Der Tourismus an der Westküste boomt seit Jahren. Trotz Pandemie verzeichnete St. Peter-Ording 1,5 Millionen Übernachtungen allein vergangenes Jahr. Doch einige Mitarbeiter wanderten ab. Zeitweise geschlossene Häuser, Kurzarbeit, unsichere Zukunft - die Pandemie hat bei den Hotel-Betreibern und in ihren Häusern Spuren hinterlassen. Der Gedanke, sich zusammenzuschließen und an einem Strang zu ziehen, kam den fünf Gründungsmitgliedern bereits vor der Pandemie: "Wir haben alle von ähnlichen Problemen geredet", sagt Helga Herbers, Hoteldirektorin der Zweiten Heimat. Das Nordsee-Kollektiv kostet sie viel Geld. Aber sie sagt auch: "Es kostet genauso Geld, wenn ich überall in Deutschland Stellenanzeigen schalte, die vielleicht gar nichts bewirken."

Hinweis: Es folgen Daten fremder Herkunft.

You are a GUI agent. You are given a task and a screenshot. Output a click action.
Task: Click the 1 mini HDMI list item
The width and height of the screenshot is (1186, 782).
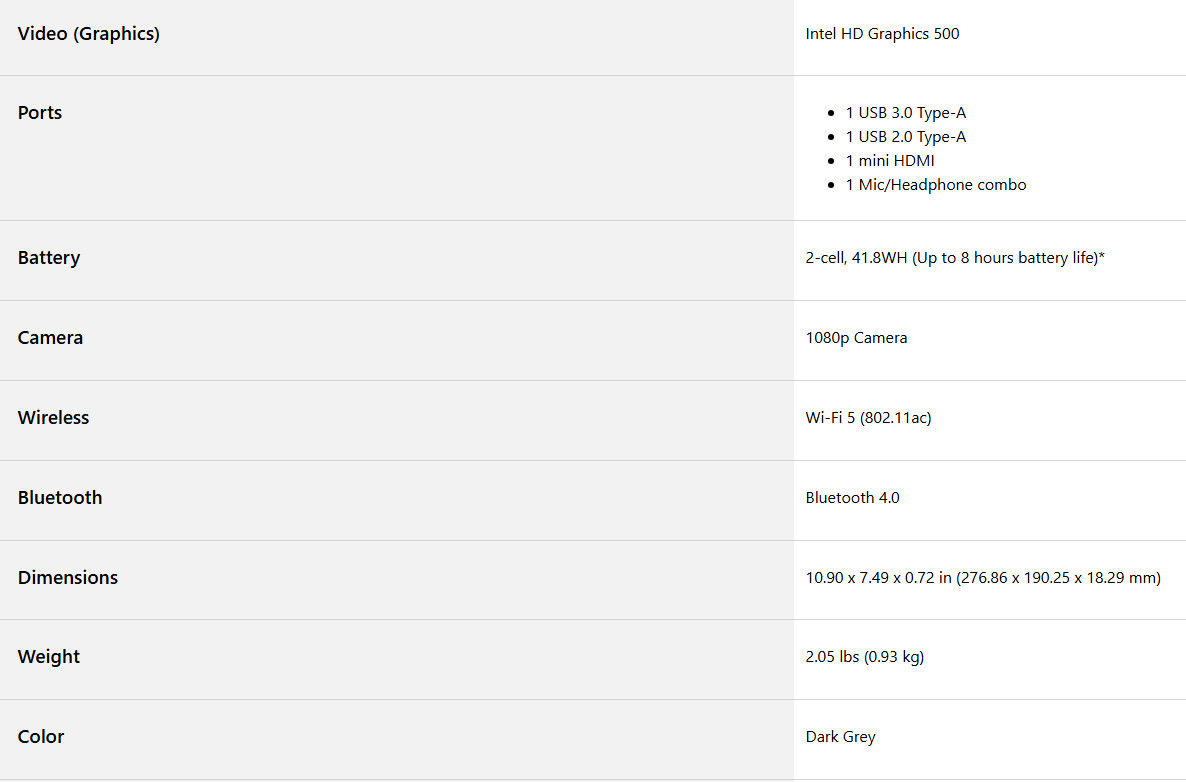(890, 161)
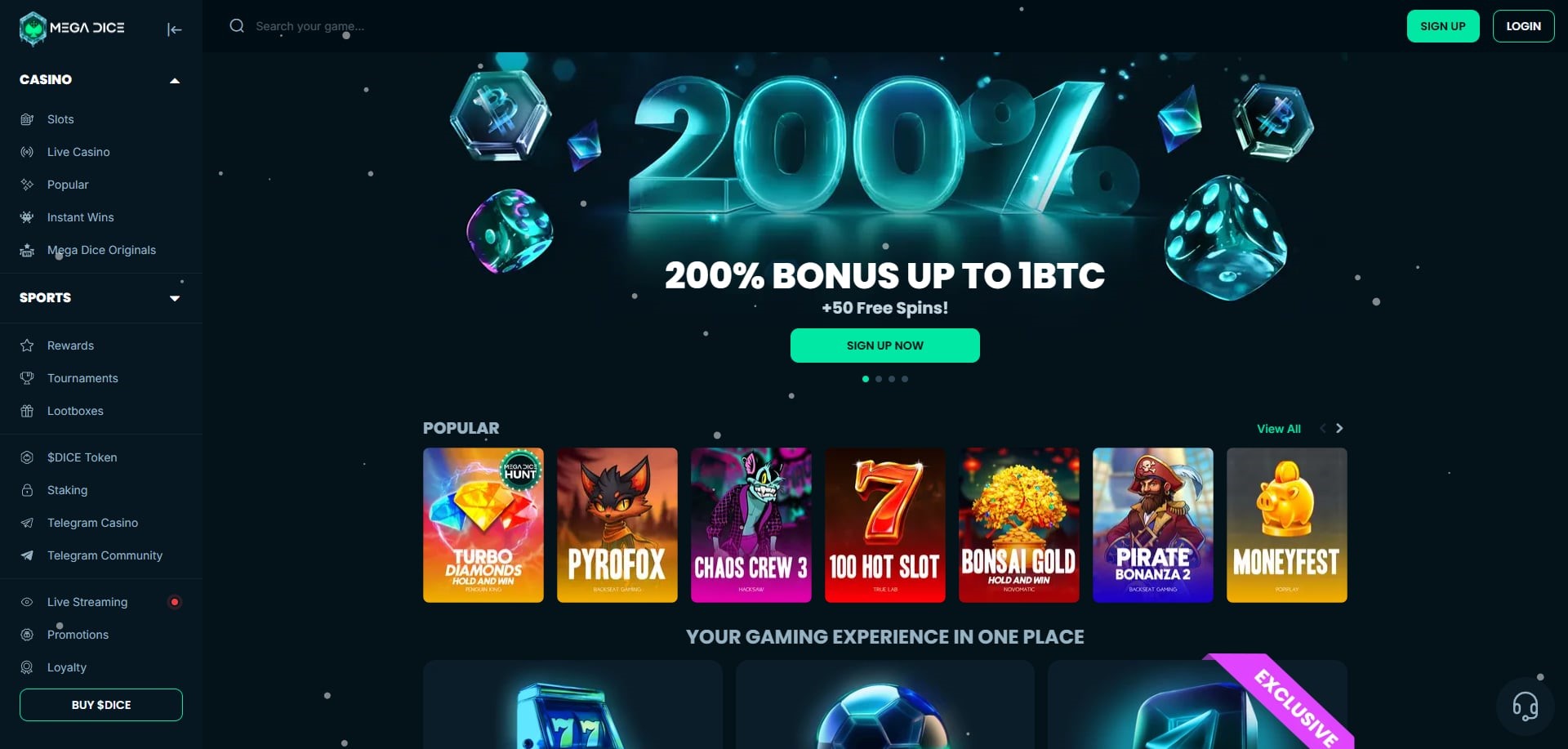This screenshot has height=749, width=1568.
Task: Open the Staking lock icon
Action: pos(27,490)
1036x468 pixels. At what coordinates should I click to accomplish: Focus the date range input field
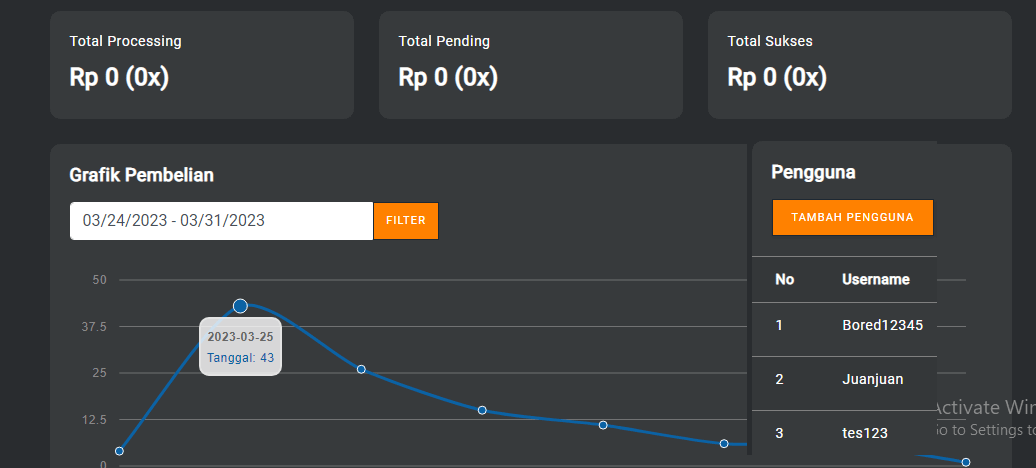pos(221,221)
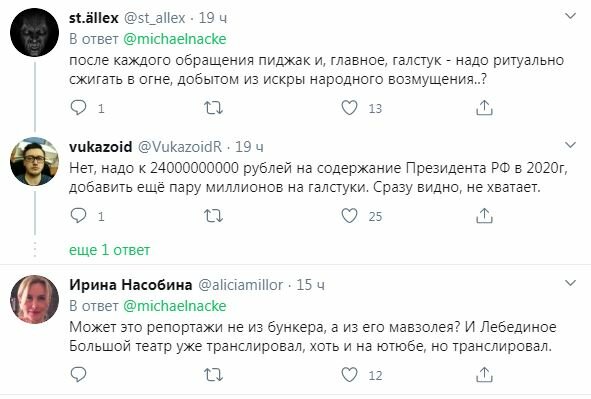Image resolution: width=591 pixels, height=399 pixels.
Task: Open the st.ällex username link
Action: [x=93, y=18]
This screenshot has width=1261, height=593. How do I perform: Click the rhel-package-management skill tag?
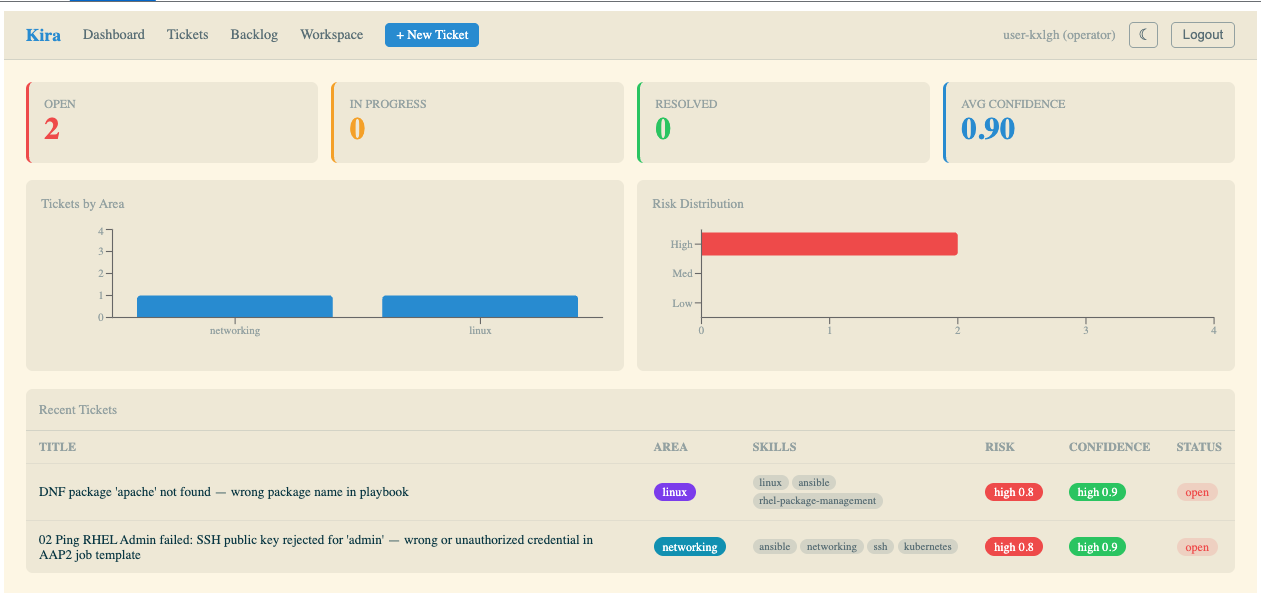coord(818,501)
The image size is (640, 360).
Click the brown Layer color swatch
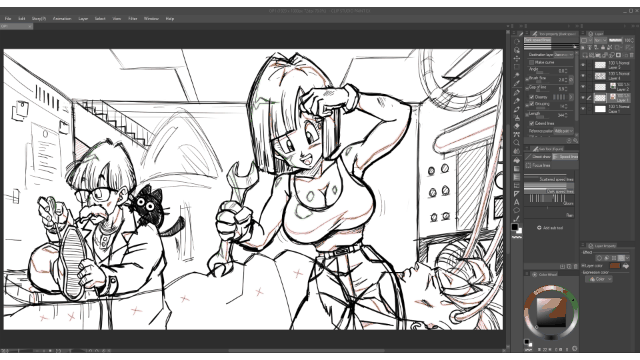point(615,266)
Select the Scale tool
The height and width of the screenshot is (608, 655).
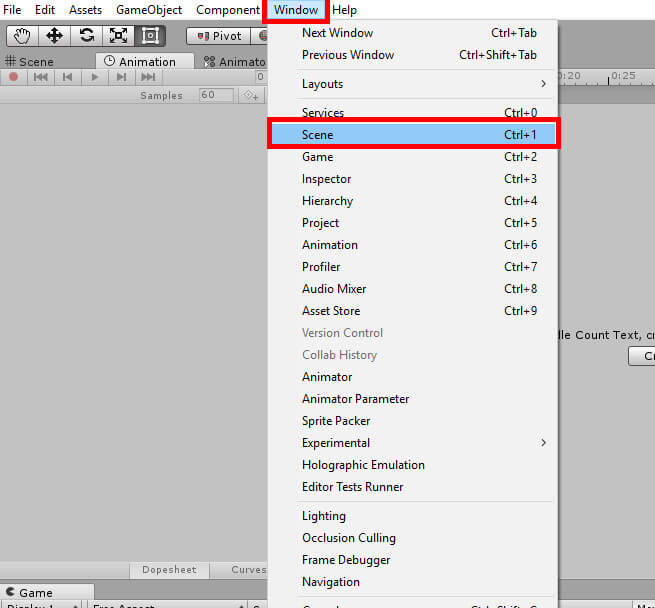point(118,36)
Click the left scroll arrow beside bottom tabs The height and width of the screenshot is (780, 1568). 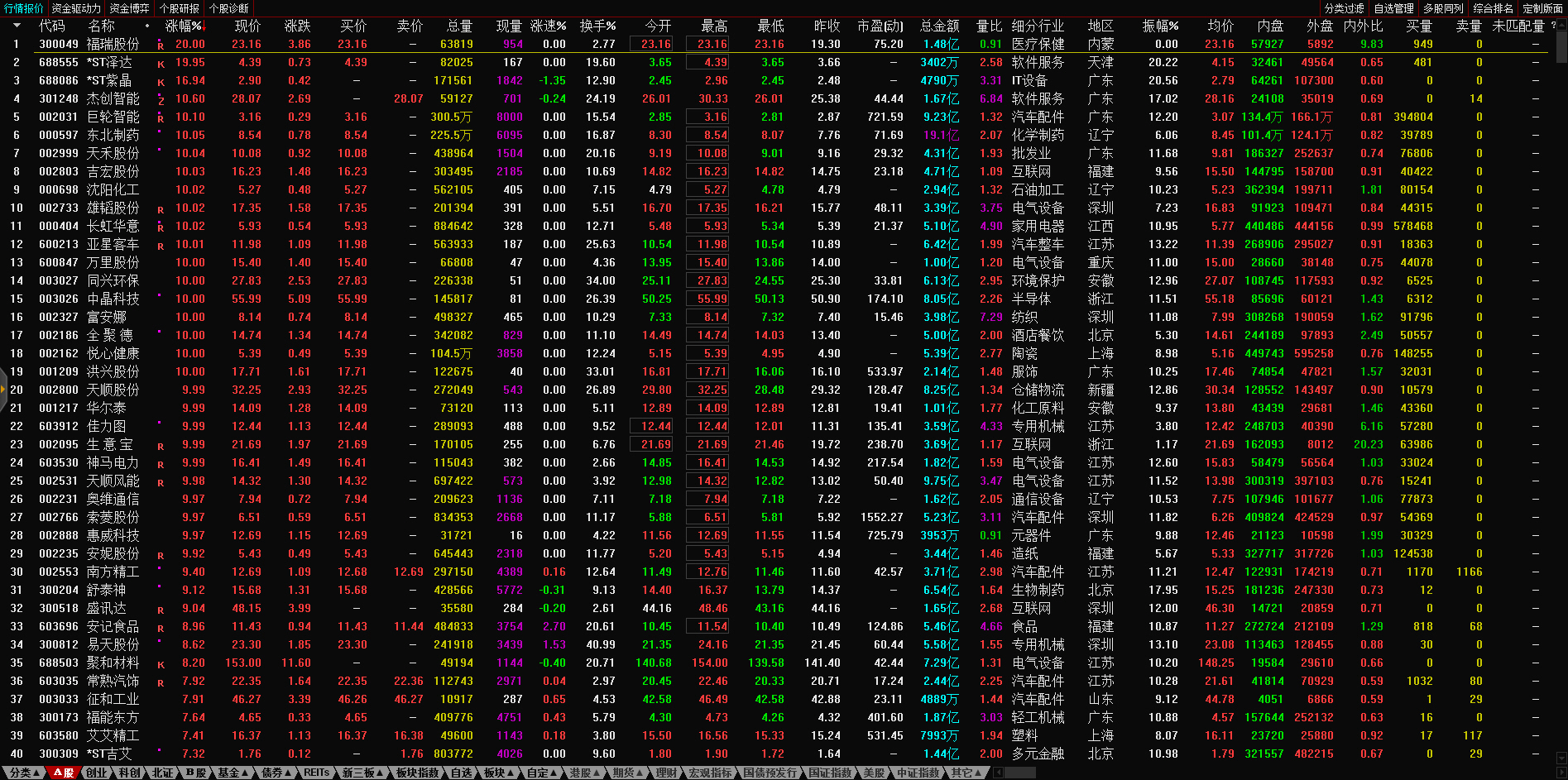point(998,773)
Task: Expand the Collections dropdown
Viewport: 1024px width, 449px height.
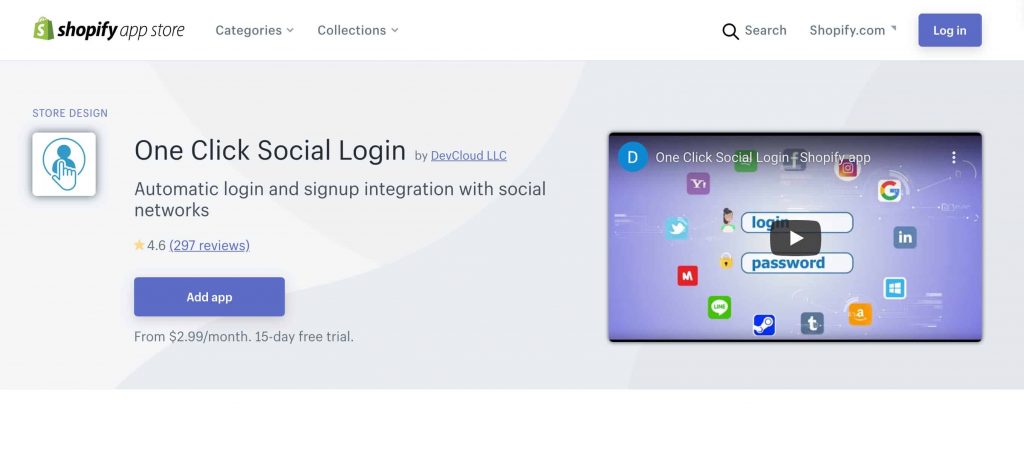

Für sie zählt das Personal, dass sie nicht nur neu bekommt, sondern langfristig halten kann: "Wenn wir nicht in unser Personal investieren, dann können wir irgendwann unsere Häuser schließen, weil wir keine Leute mehr haben." Helga Herbers wird im Sommer zwei neue Auszubildende bekommen - organisiert über Diana Brammann vom Nordsee-Kollektiv. Beide werden zunächst im Crew-House unterkommen. Und sollte es den Auszubildenden langfristig bei ihr im Haus nicht gefallen, hätten sie die Option, in eines der Partnerhäuser vor Ort zu wechseln.

Svenja Heinickel nutzt das Angebot bereits. Die 21-Jährige hat in ihrer Heimat Würzburg eine Ausbildung zur Hotelfachfrau absolviert und ist seit Februar in St. Peter-Ording. Hier arbeitet sie als Rezeptionistin im Hotel Strandgut. Sie habe zwar versucht, eine Wohnung zu finden - aber ohne Erfolg. Insofern wohnt sie jetzt seit gut drei Monaten im Crew House, zahlt unter 500 Euro für das WG-Zimmer und konnte sich bereits mit anderen Tourismus-Mitarbeitern vernetzen. Das Konzept des Nordsee-Kollektivs kann sie sich auch gut in anderen Regionen vorstellen, denn auch in ihrer Heimat hätten es viele Betriebe schwer gehabt, Mitarbeiter zu finden.

Die Geschäftsführerin des Nordsee-Kollektivs, Diana Brammann, hat das Konzept bereits an den Unis in Hamburg, Dresden und München vorgestellt. Sogar das dänische Jütland hat Interesse am Konzept von der Westküste. Ihr Ziel ist es, sich irgendwann selbst überflüssig zu machen. Dass das passiert, hält sie aber für unwahrscheinlich: "Wir müssen immer in Bewegung bleiben, uns ständig anpassen und hinterfragen." Die Geschichte des Nordsee-Kollektivs ist also noch lange nicht auserzählt.